Much maligned biopic of the gangster - whose life has probably been filmed too many times already - isn't that bad for the most part. I mean, it is, but there's some okay moments and it looks snazzy.
John Travolta tries his heart out, as he normally does - but you're always conscious of him Acting with his hair and wacky accent. The same goes for Kelly Preston. It's like two parents play acting - even if one of the sequences (the death of Gotti's 12 year old son) must have had unbearable personal resonance for them.
Like many mafia films these days it's very much in the shadow of The Godfather and especially Goodfellas. It also owes a debt to Entourage - or maybe I was just reading that into it - but some of the party scenes and the use of well known tracks felt very Entourage-y. It feels more like a movie made by someone who watches a lot of movies instead of having a genuine feel for its topic.

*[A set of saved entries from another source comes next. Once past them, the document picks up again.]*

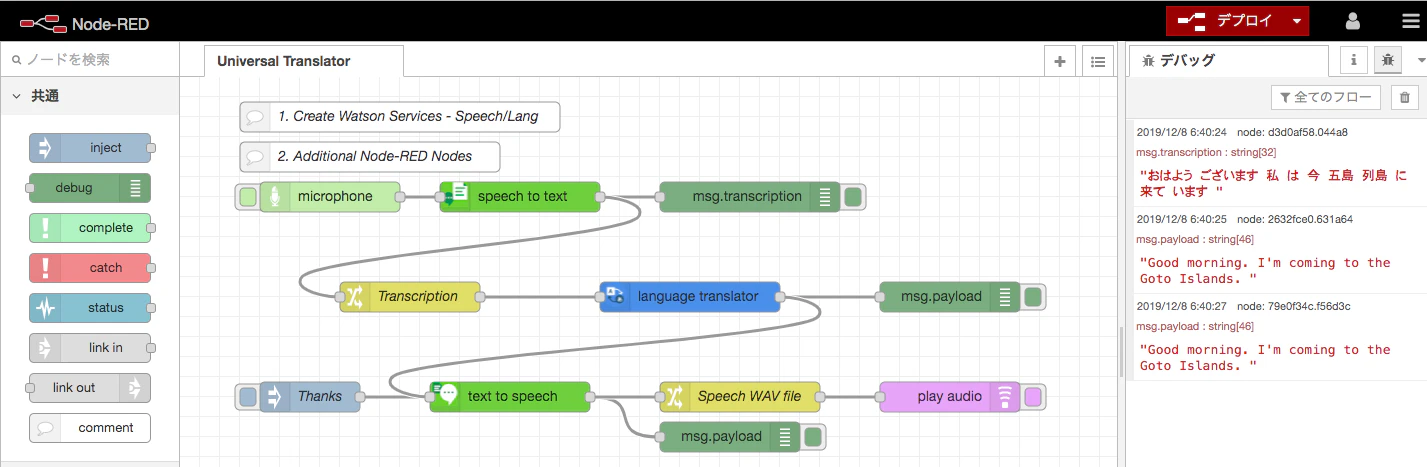
Task: Toggle the msg.transcription debug node output
Action: point(853,197)
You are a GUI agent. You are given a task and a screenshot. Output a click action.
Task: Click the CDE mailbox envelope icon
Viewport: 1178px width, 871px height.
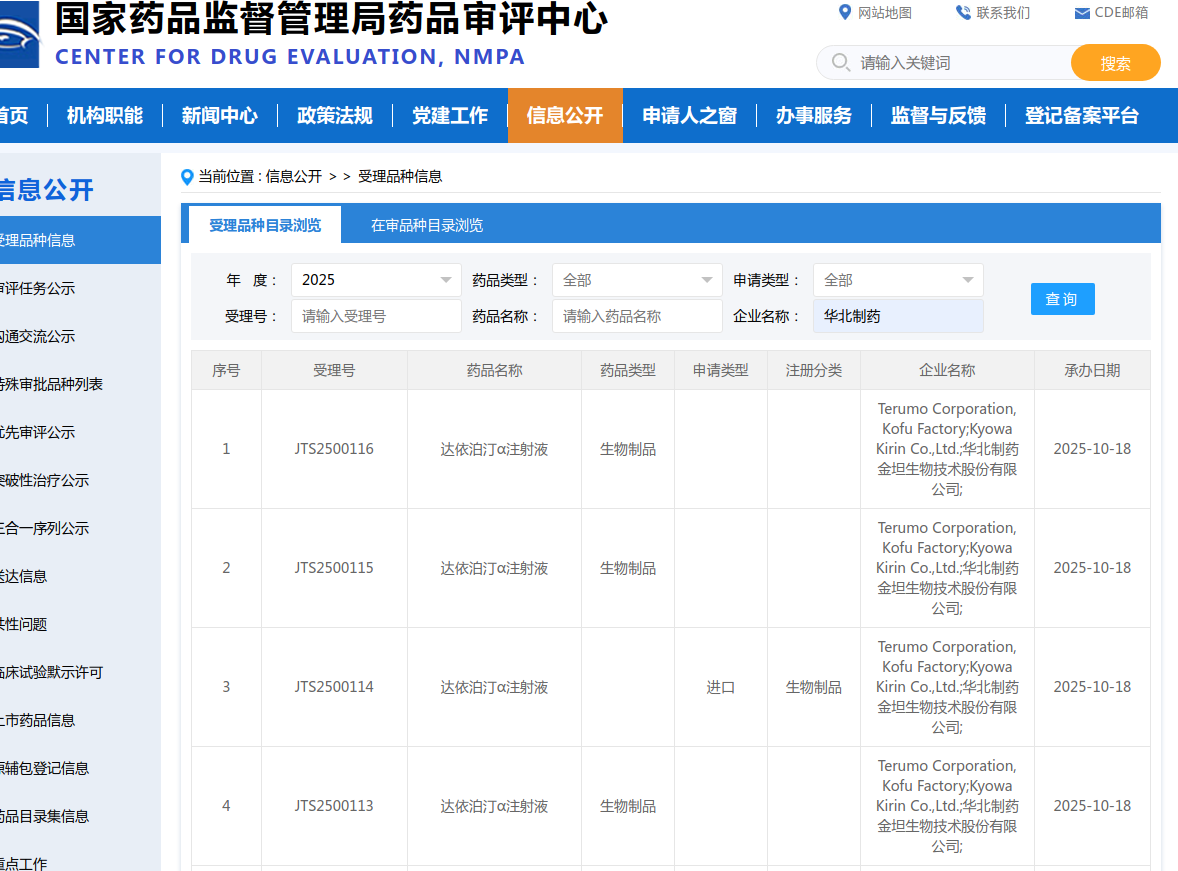point(1081,13)

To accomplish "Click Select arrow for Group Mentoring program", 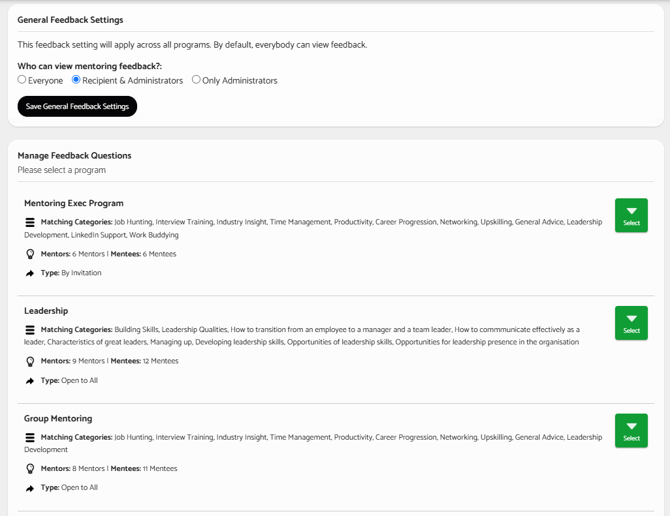I will coord(631,431).
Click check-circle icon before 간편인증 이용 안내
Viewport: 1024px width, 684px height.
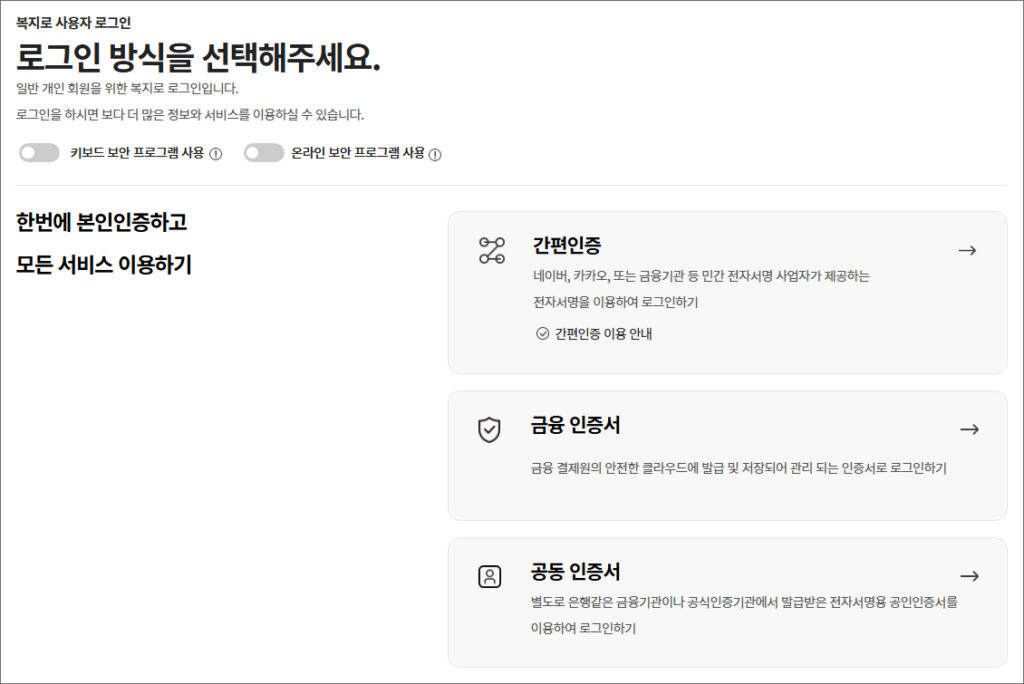(542, 334)
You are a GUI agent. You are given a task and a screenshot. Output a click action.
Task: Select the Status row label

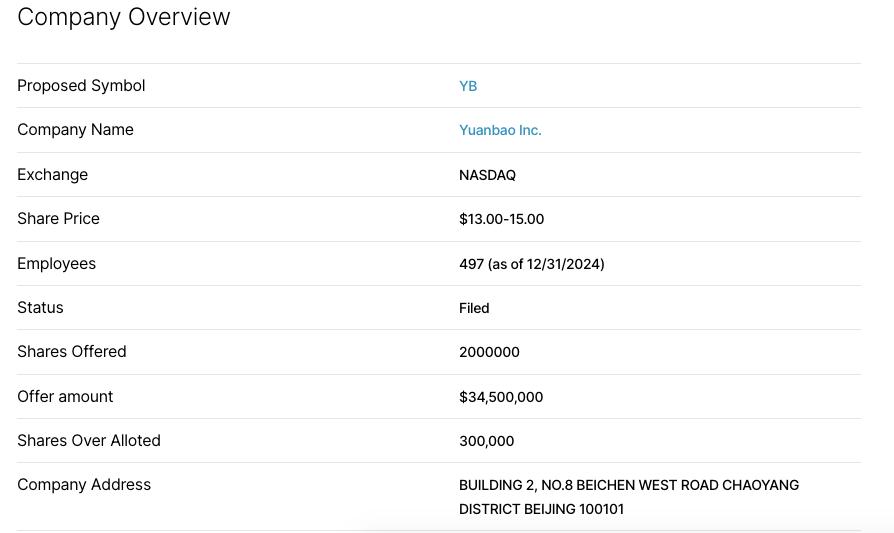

Like a lot of biopics it tries to pack in too much - I couldn't follow what was going on a lot of the time. Really the story should have focused on Gotti and his son. That would've been a great movie - what is it like having your dad as a mafia dude, not telling mom that you want to get into the business, how do you work your way up, etc, etc.... But the film offers a stock version of Gotti and a beyond whitewashed version of the son.
That's when this film really lost me - the last half hour or so when it became a propaganda film for Gotti Jnr. The cast an actor who looks like a little lost boy, completely whitewash any mafia involvement (we see him become a "made man" but no kidnapping or beating or anything). There's this horrendous end where we have slabs of Gotti Jnr's lawyer's testimony going on about how good he is and how the government wasted all this money going after him. And I thought the people associated with this should be ashamed of themselves.